Well then let me rephrase myself: we want to make a website that's perfect to us.


----------



## mr. k (Aug 23, 2003)

I would just try for the "good website," but that's just me I guess!
Is your firm a collaboration with a few friends?


----------



## Trip (Aug 24, 2003)

It's actually a real business. Where in we have highered employees working with us. Myself and a close friend run the business.


----------



## Arden (Aug 24, 2003)

Very well designed.  Very good color scheme, button layout, logo, etc.

2 issues:

I think it should be centered in the page because it will draw the viewer's attention better, especially at higher resolutions.  The way it is, it draws the viewer's attention to the left, at least on my monitor, and it's a little less ergonomic.
The pages do not scroll in IE 5.1/9.2.2, so the copywright at the bottom gets cut off.
You guys should buy out www.5url.com because you might be able to get them to look halfway decent.  I pity any company that hires them for their website...


----------



## mdnky (Aug 25, 2003)

Trip, not bad.  Only thing I noticed was what looked like a color mismatch from the logo image and the background applied to a table.   Very subtlle, doubt many would even notice it.  That, and the graphics look a bit fuzzy...actually the quality on them (all gifs I believe) seems to be less than optimal, is this because you're still working on the site or were you trying to slim it down for speed?  

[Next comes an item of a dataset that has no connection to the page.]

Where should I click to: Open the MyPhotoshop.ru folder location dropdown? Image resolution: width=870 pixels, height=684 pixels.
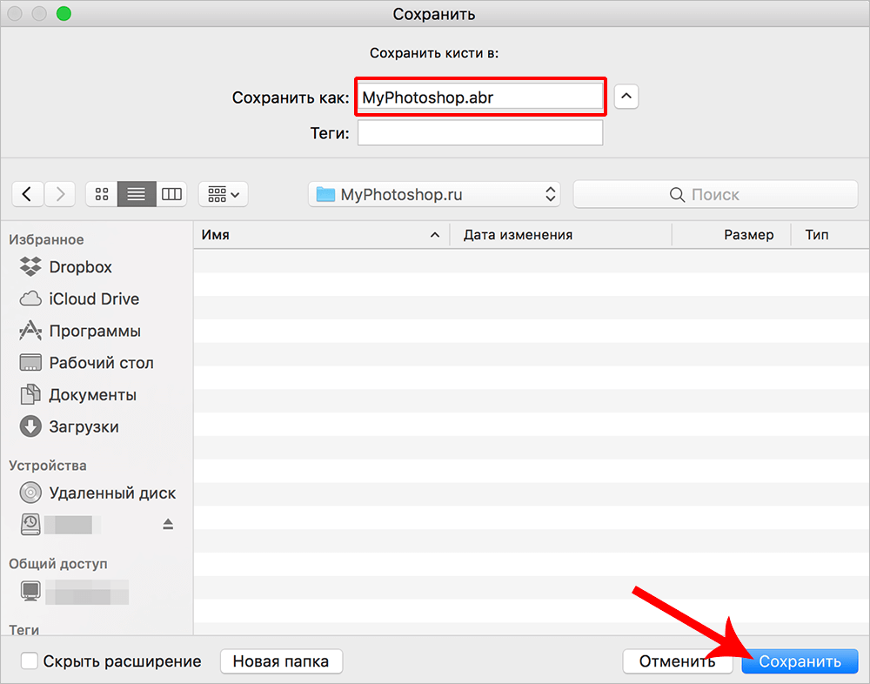click(434, 194)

Arden, I think a 5 year old could do better than whoever designs for that 5url.com....in fact I wonder if it is a 5yr old on a Wintel machine.....


----------



## Trip (Aug 25, 2003)

Thanks againf or everybodys comments!!!

The site wasn't centered for design reasons, it really looks more appealing to be on the left. And I know about the scroll issue in IE. It's up to the companies programmer to fix that now.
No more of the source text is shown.